SET PROBLEM A
Decide whether each statement below agrees with the court order excerpt, answering yes or no and quoting the exact words of the excerpt that settle it. (i) The Assignee's financial advisor is DLA, LLC. (ii) The Trustee must file expense reports every quarter. (iii) The HCHK Entities have five remaining employees.
SET PROBLEM B
According to the court order excerpt, on what day are the Trustee's monthly expense reports to be filed?
SET PROBLEM C
Resume the court order excerpt, starting right after its final sentence.

*** EXCERPTED TEXT ***

9. **Authorized Assignee Actions.** Following the entry of this Order and the occurrence of the Initial HCHK Funds Transfer, the Assignee shall be authorized, solely pursuant to the terms of the Settlement Agreement and for the sole purpose of implementing the Settlement Agreement, to take certain Authorized Assignee Actions. The Authorized Assignee Actions shall consist of (1) the Assignee seeking relief from the New York Court, subject to the review and prior approval of the Trustee, with respect to (a) the commencement of the Assignment Proceedings; (b) the approval of the retention of the Assignee's counsel Cole Schotz P.C. and McManimon, Scotland & Baumann, LLC; (c) the approval of the retention of the Assignee's financial advisor, DLA, LLC; (d) the approval of retention of the Assignee's appraiser, A. Atkins Appraisal Corp., (e) the procedural consolidation and joint administration of the Assignment Proceedings; and (f) the approval of the Assignee's efforts to secure the HCHK Entities' funds by opening accounts with ConnectOne Bancorp, Inc. and depositing such funds across multiple accounts so that the funds in each account are within the federally-insured limit of \$250,000; and (g) the discharge of the Assignee and the closing of the Assignment Proceedings; (2) the Assignee's termination of the IMA with G-News and withdrawal of the Application filed in the New York Court with respect to the IMA with G-News; (3) the Assignee's continued administration of the HCHK Entities pending a Dispositive Ruling, subject to the prior approval of the Trustee, including by (a) securing the Columbus Circle Offices as

well as the Columbus Circle Assets; (b) notifying the landlord and/or sublandlord of the Columbus Circle Offices of the intention to vacate, when appropriate; (c) arranging for the storage and/or disposition of the Columbus Circle Assets; (d) complying with subpoenas issued by the United States Department of Justice; (e) securing the HCHK Entities' books, records, and other material stored on company devices pending a Dispositive Ruling; (f) cancelling security and utility services at the Columbus Circle Offices; and (g) addressing payroll and termination issues related to the HCHK Entities' three remaining employees and any employee benefit plans; and (4) such other actions as the Trustee and Assignee agree are reasonable and necessary to effectuate the Settlement Agreement, the preservation and transition of the HCHK Entities' assets to the Trustee, and conclusion of the Assignment Proceedings. The Trustee may advance to the Assignee a portion of the HCHK Funds from the Trustee's Accounts in connection with funding Authorized Assignee Actions, from which the Assignee may pay expenses (other than professional fees and expenses which are governed by paragraph 11 below) associated with the Authorized Assignee Actions subject to the approval of the Trustee. The Trustee shall file monthly reports in this Court, to be filed on the twenty-first day of the following month, with respect to expenses paid in connection with the Authorized Assignee Actions, and shall provide three days' advance notice with respect to any individual expense in an amount over \$50,000.00 to the United States Trustee and the official committee of unsecured creditors in this Chapter 11 Case.

*** SOURCE DATA ***

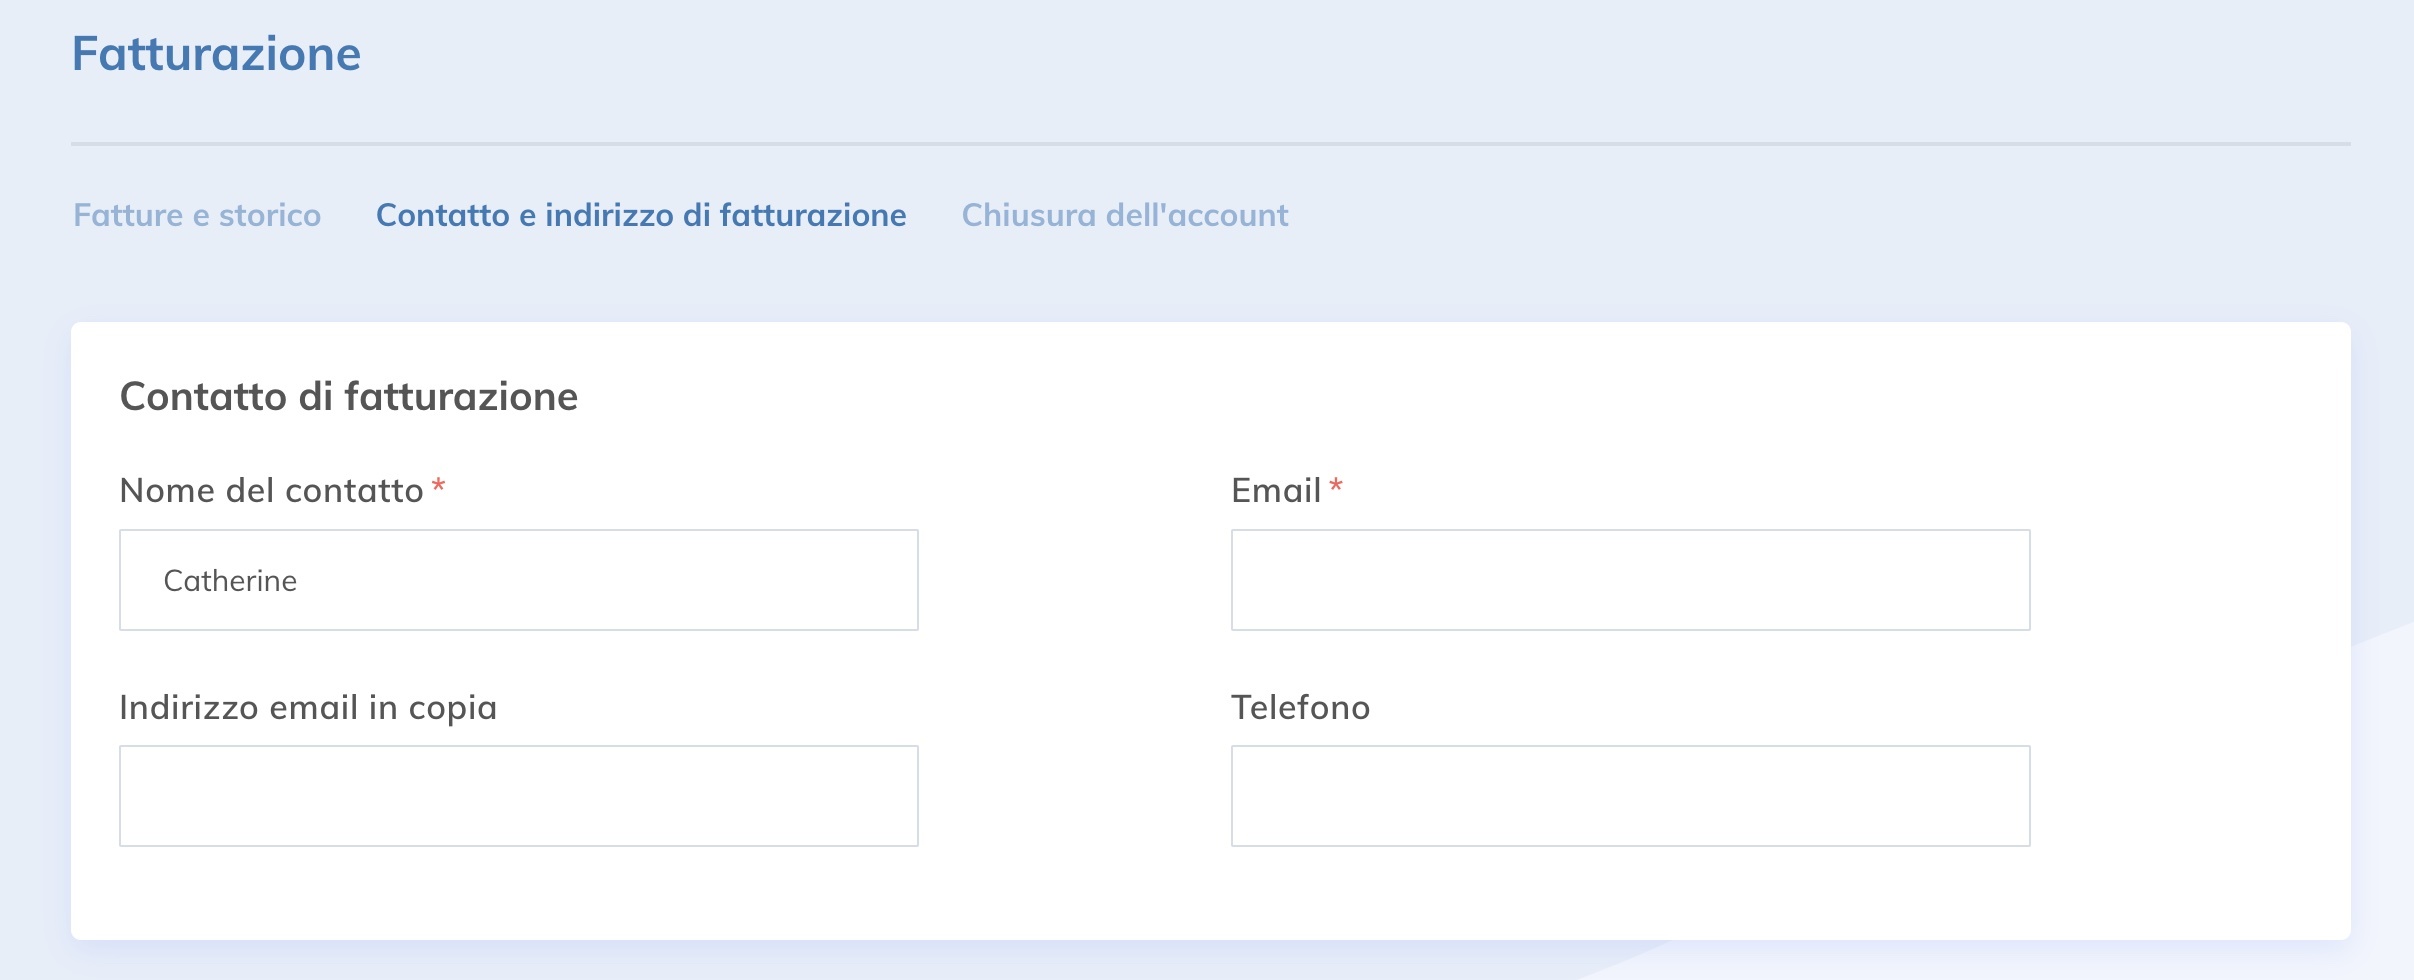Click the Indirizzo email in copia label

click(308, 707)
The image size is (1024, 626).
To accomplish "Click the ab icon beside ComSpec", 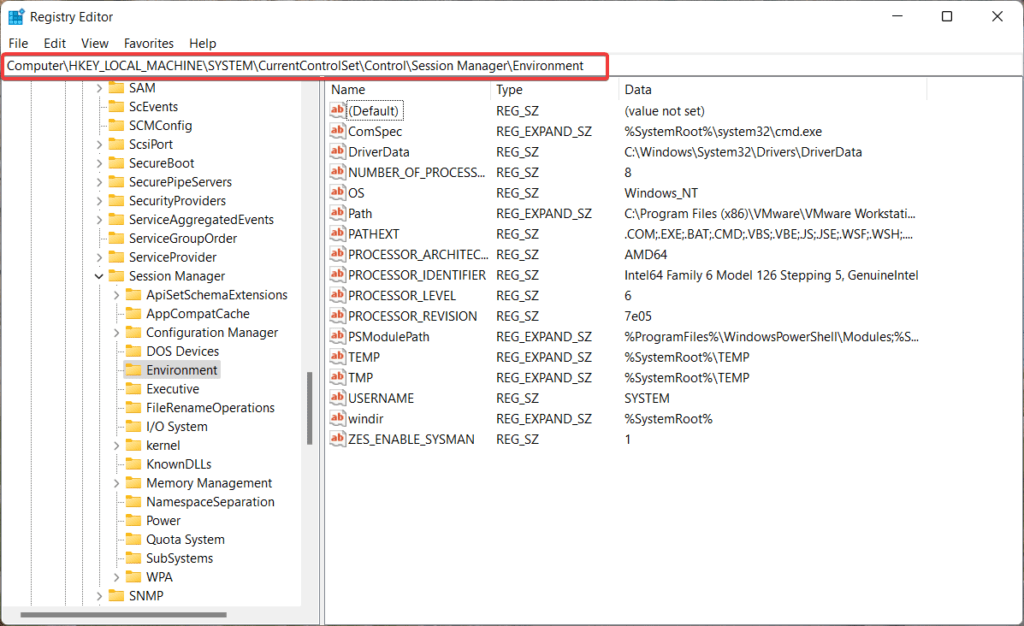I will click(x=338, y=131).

***

EXERCISE ANSWER A
(i) Yes: "the approval of the retention of the Assignee's financial advisor, DLA, LLC"
(ii) No: "The Trustee shall file monthly reports in this Court"
(iii) No: "the HCHK Entities' three remaining employees"

EXERCISE ANSWER B
On the twenty-first day of the following month.

EXERCISE ANSWER C
10. **New York Court Orders Not Binding:** Any relief granted by the New York Court in connection with the Assignment Proceedings shall not be binding on this Court with respect to issues within this Court's exclusive jurisdiction, such as the chapter 11 estate's

payment to the Assignee's professionals or the Assignee himself under the Settlement Agreement.

11. **Approval of Settlement Payment:** In the event the Court issues a Dispositive Ruling in favor of the Trustee, the Trustee shall pay from the Trustee Accounts, as a settlement payment pursuant to section 363 of the Bankruptcy Code (and subject to the Trustee's review of documentation supporting the Assignee's professionals' fees), the following amounts payable to the Assignee and his professionals: (1) with respect to the Assignee, an amount of \$550,000.00; (2) with respect to Cole Schotz P.C. ("Cole Schotz"), an amount equal to the reasonable fees and expenses incurred by Cole Schotz in connection with the preparation and prosecution of the Assignment Proceedings since March 22, 2023 through filing of the Motion, which amount shall be no greater than \$400,000.00; (3) with respect to McManimon, Scotland & Baumann, LLC ("MSB"), an amount equal to the reasonable fees and expenses incurred by MSB, as proposed counsel to the Assignee, since April 20, 2023 through the filing of the Motion, which amount shall be no greater than \$75.000.00; (4) with respect to A. Atkins Appraisal Corp., an amount of \$7,800.00; (5) with respect to DLA, LLC ("DLA"), an amount equal to the reasonable fees and expenses incurred by DLA, as proposed financial advisor to the Assignee, since May 1, 2023 through the filing of the Motion, which amount shall be no greater than \$155,000.00; and (6) with respect to each of Cole Schotz, MSB and DLA, an amount equal to the incremental reasonable fees and expenses incurred by each firm from and after the filing of the Motion, subject to the Trustee's approval of such fees and expenses prior to their incurrence, in connection with Authorized Assignee Actions. The official committee of unsecured creditors in this Chapter 11 Case shall have the same access to the documentation supporting the Assignee's professionals' fees, and review rights with respect to such fees, as the Trustee.

12. **Modification of Bar Date Order:** In the event the Court issues a Dispositive Ruling in favor of the Trustee, the Trustee shall be authorized and directed to seek an amendment to this Court's bar date order to allow creditors (if any) of the HCHK Entities to file claims in the Debtor's chapter 11 case.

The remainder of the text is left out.